ここまで古代ギリシア人の神話と伝説について論じてきた。
ぼくは本勉強会の冒頭、神話と伝説は異なるものを描いていると書いた。

神話は神を描き、伝説は人を描く。

しかしそれだけではない。
古代ギリシア人にとって神話とは自然環境や運命を表現したものであり、伝説は自分たちの形作っていた古代ギリシア社会の投影でもあった。

だが、やはりどちらも古代ギリシア人の精神世界の中から創造されたことも確かである。
つまり、相違点のみならず共通点もまた抽出せねばならない。

では、神話と伝説の共通点とは何か。

改めて古代ギリシア人の神話と伝説を概観すると、常にそこには闘争があった。
神話においては、女性的なものとの闘争があり、また語ることができなかったが、神々はいつも戦っていた。
伝説でもそれは同様であった。いや、伝説はほぼすべてにおいて闘争を描いていた。

神話と伝説の描く闘争は、現実の古代ギリシア世界と無関係ではない。
特に戦争という闘争は、古代ギリシアのポリス国家間では常に起こっていた。
なにせ4年に一度オリンピックを開催することで無理やり休戦に持ち込むことが常態化していたのだから。

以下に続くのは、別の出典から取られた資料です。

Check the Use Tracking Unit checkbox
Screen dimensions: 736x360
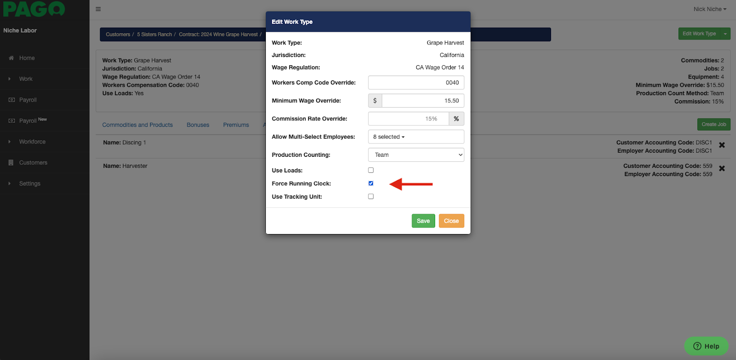tap(371, 196)
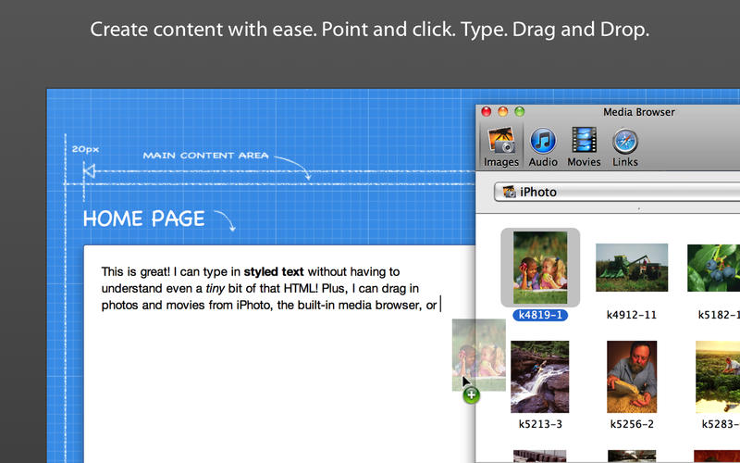Select the k4912-11 harvester photo thumbnail
The width and height of the screenshot is (740, 463).
click(x=631, y=268)
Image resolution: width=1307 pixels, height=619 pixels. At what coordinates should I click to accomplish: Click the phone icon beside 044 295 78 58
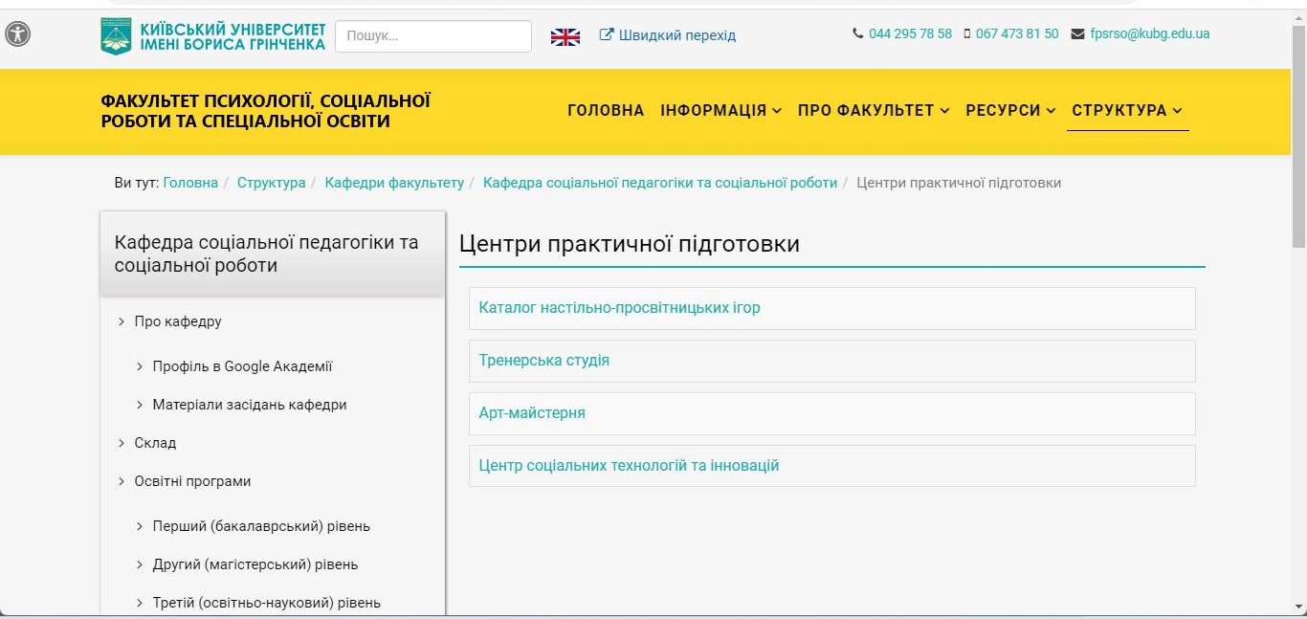pos(857,33)
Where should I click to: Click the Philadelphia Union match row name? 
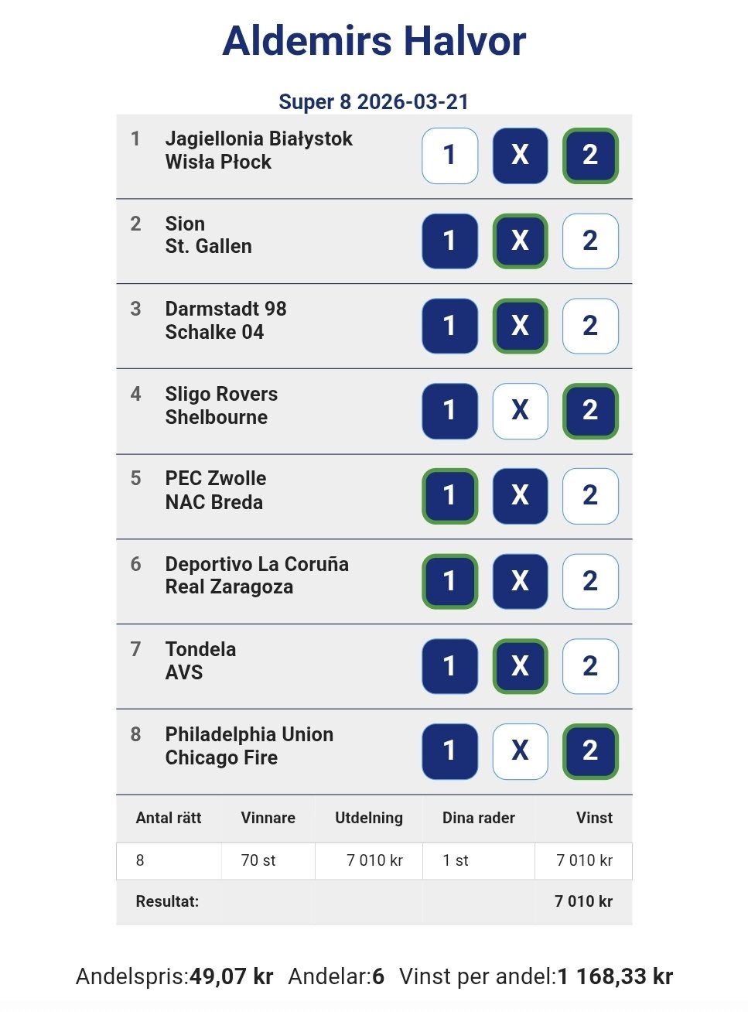[249, 735]
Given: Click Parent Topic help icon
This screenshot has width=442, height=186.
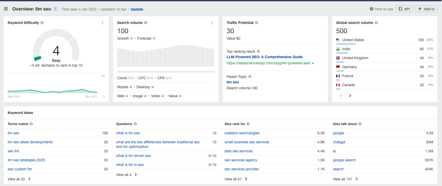Looking at the screenshot, I should click(x=250, y=77).
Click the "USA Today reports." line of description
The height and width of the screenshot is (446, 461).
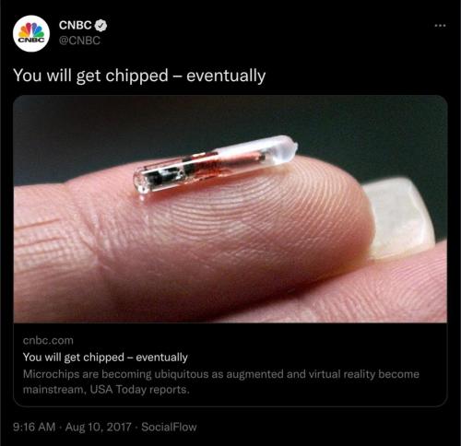click(139, 390)
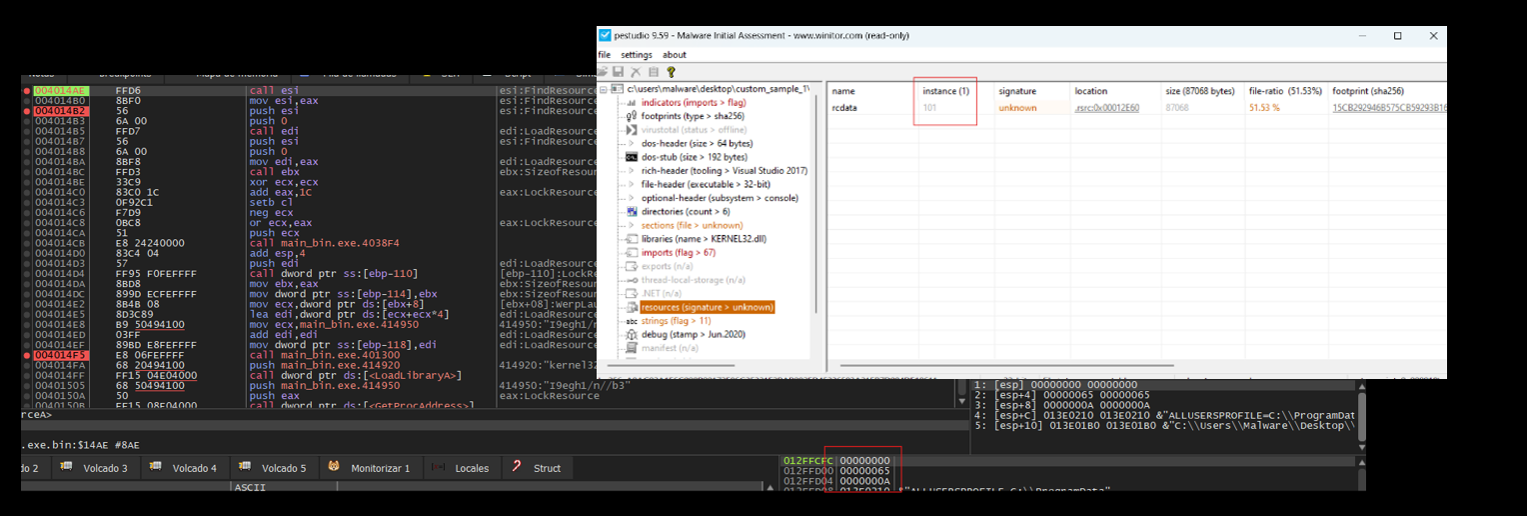
Task: Click the save icon in pestudio toolbar
Action: point(619,72)
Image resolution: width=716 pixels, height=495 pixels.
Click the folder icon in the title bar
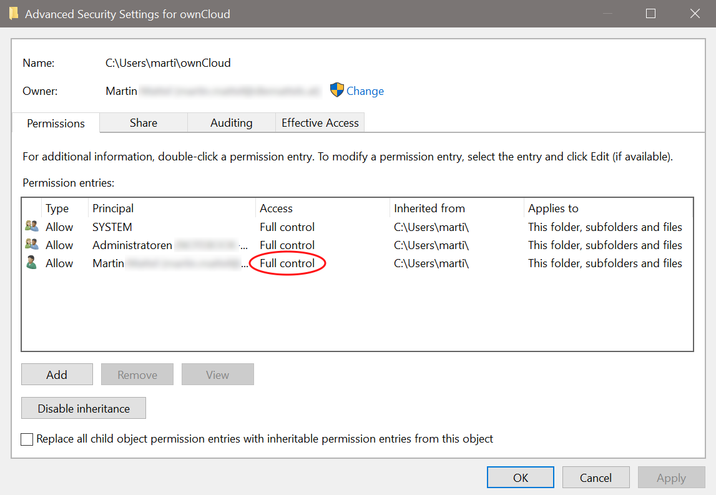[x=13, y=13]
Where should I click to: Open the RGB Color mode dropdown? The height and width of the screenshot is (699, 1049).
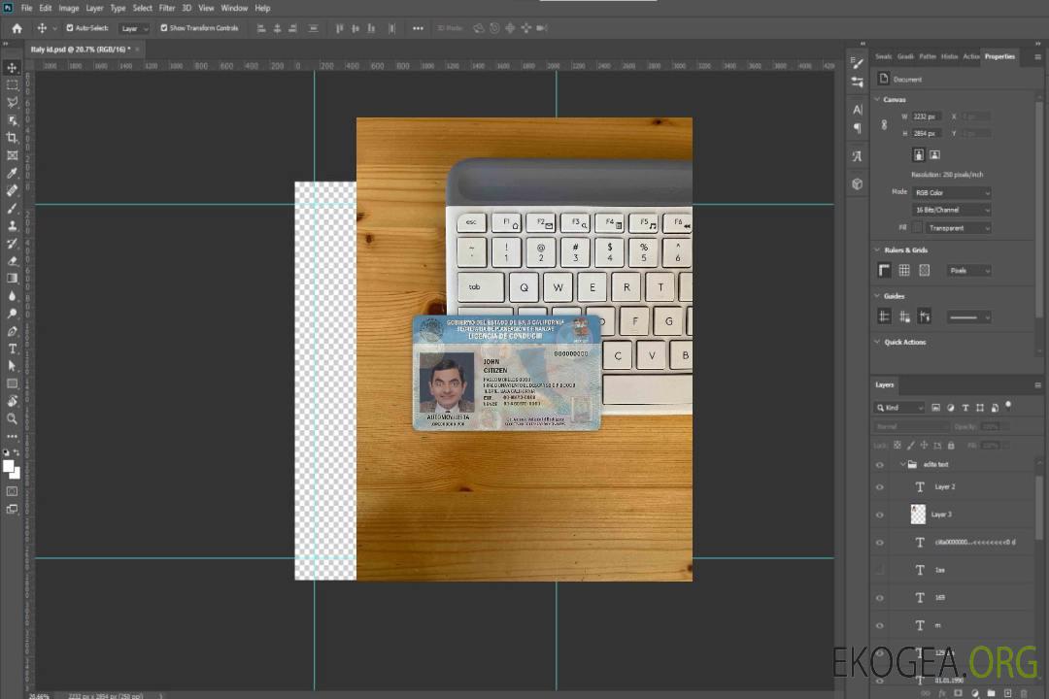tap(951, 193)
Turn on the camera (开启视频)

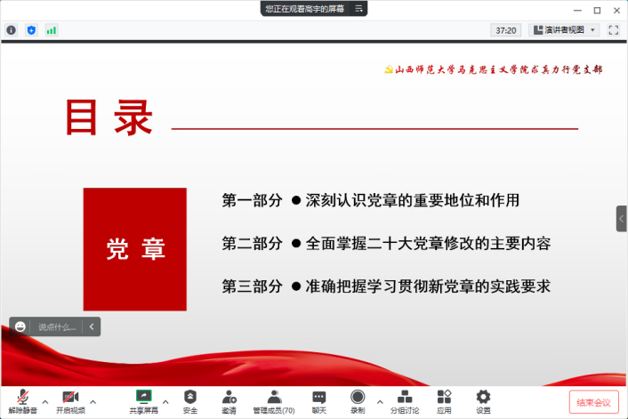70,398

また、前回書いたことだが、伝説「トロイア戦争」は紀元前500年に勃発したペルシア戦争と重ね合わされて認識されていた。
ペルシア戦争は常に戦争をしていた古代ギリシア世界でも未曾有の大戦争であった。

このペルシア戦争のインパクトは、次回の勉強会で解説する。
なにせ古代ギリシア世界は、ペルシア戦争を契機に大きくその性格を変えていくことになるのだ。

また古代ギリシア人の闘争は戦争だけではなかった。
この点が古代ギリシア世界が他の文明とは大きく異なるユニークな点ではなかろうか。

まずは言わずと知れたオリンピックである。
古代ギリシアのオリンピックは、現代とは趣きが大きく異なるとはいえ、競技による順位付けを行なうことには変わりない。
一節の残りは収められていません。